BEGIN
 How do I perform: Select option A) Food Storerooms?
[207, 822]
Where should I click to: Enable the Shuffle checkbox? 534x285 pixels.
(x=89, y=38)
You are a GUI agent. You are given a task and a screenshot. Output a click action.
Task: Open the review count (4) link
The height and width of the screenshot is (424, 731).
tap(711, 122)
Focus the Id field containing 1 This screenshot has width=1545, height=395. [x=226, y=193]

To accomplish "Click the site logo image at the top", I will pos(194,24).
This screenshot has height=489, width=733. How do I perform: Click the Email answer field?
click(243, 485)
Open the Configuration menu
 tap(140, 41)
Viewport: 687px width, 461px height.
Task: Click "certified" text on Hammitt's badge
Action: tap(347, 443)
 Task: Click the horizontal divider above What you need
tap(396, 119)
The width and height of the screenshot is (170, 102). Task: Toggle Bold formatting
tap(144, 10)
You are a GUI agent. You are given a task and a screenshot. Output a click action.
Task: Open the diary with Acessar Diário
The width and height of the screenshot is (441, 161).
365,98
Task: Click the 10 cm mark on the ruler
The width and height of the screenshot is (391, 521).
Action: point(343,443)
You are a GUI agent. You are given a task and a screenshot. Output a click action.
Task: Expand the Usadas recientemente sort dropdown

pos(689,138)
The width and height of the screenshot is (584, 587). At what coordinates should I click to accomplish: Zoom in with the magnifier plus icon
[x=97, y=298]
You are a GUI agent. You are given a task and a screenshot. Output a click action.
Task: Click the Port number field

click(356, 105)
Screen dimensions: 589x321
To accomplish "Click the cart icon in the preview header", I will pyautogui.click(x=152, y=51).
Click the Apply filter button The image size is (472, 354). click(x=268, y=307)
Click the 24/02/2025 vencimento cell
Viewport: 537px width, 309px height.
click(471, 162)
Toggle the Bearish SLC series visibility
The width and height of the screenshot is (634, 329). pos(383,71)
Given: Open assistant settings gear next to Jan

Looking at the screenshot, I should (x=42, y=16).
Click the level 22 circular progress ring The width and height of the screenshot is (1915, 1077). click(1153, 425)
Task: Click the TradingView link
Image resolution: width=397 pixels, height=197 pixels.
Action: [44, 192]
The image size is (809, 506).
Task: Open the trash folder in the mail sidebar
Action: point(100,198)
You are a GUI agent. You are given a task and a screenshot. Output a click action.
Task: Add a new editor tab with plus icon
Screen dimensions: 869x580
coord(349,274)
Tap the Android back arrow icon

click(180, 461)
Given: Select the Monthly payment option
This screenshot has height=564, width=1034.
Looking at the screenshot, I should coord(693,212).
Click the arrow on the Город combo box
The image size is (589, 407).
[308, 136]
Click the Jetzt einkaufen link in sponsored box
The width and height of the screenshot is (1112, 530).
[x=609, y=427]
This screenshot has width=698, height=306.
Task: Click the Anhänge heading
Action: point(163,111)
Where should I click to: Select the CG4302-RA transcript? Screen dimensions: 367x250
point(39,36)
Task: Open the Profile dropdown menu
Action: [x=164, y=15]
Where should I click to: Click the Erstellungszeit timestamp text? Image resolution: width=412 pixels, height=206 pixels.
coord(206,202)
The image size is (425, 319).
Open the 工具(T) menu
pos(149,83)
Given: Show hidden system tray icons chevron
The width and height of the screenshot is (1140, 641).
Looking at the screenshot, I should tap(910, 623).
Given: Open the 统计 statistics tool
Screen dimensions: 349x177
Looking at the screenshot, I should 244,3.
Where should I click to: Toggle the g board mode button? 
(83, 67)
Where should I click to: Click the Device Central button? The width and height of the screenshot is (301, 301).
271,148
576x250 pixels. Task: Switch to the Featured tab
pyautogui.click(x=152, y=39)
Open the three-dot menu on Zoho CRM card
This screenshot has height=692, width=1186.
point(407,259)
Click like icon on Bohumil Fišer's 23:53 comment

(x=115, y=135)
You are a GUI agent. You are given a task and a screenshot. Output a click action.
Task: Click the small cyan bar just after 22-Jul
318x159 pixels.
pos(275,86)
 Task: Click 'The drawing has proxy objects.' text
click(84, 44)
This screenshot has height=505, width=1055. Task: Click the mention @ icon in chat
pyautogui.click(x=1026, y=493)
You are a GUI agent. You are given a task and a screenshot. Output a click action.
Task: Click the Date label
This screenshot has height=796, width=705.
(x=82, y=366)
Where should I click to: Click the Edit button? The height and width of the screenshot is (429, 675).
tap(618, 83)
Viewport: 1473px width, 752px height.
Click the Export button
END
*Task description*. Can you reproduce verbatim the lines of the entries above, starting with the line that contains "Screen dimensions: 589x321" and going on through the line that contains "click(180, 461)", both of those lines included?

*Exercise response*.
Screen dimensions: 589x321
To accomplish "Click the cart icon in the preview header", I will pyautogui.click(x=152, y=51).
Click the Apply filter button The image size is (472, 354). click(x=268, y=307)
Click the 24/02/2025 vencimento cell
Viewport: 537px width, 309px height.
click(471, 162)
Toggle the Bearish SLC series visibility
The width and height of the screenshot is (634, 329). pos(383,71)
Given: Open assistant settings gear next to Jan

Looking at the screenshot, I should (x=42, y=16).
Click the level 22 circular progress ring The width and height of the screenshot is (1915, 1077). click(1153, 425)
Task: Click the TradingView link
Image resolution: width=397 pixels, height=197 pixels.
Action: [44, 192]
The image size is (809, 506).
Task: Open the trash folder in the mail sidebar
Action: point(100,198)
You are a GUI agent. You are given a task and a screenshot. Output a click action.
Task: Add a new editor tab with plus icon
Screen dimensions: 869x580
coord(349,274)
Tap the Android back arrow icon

click(180, 461)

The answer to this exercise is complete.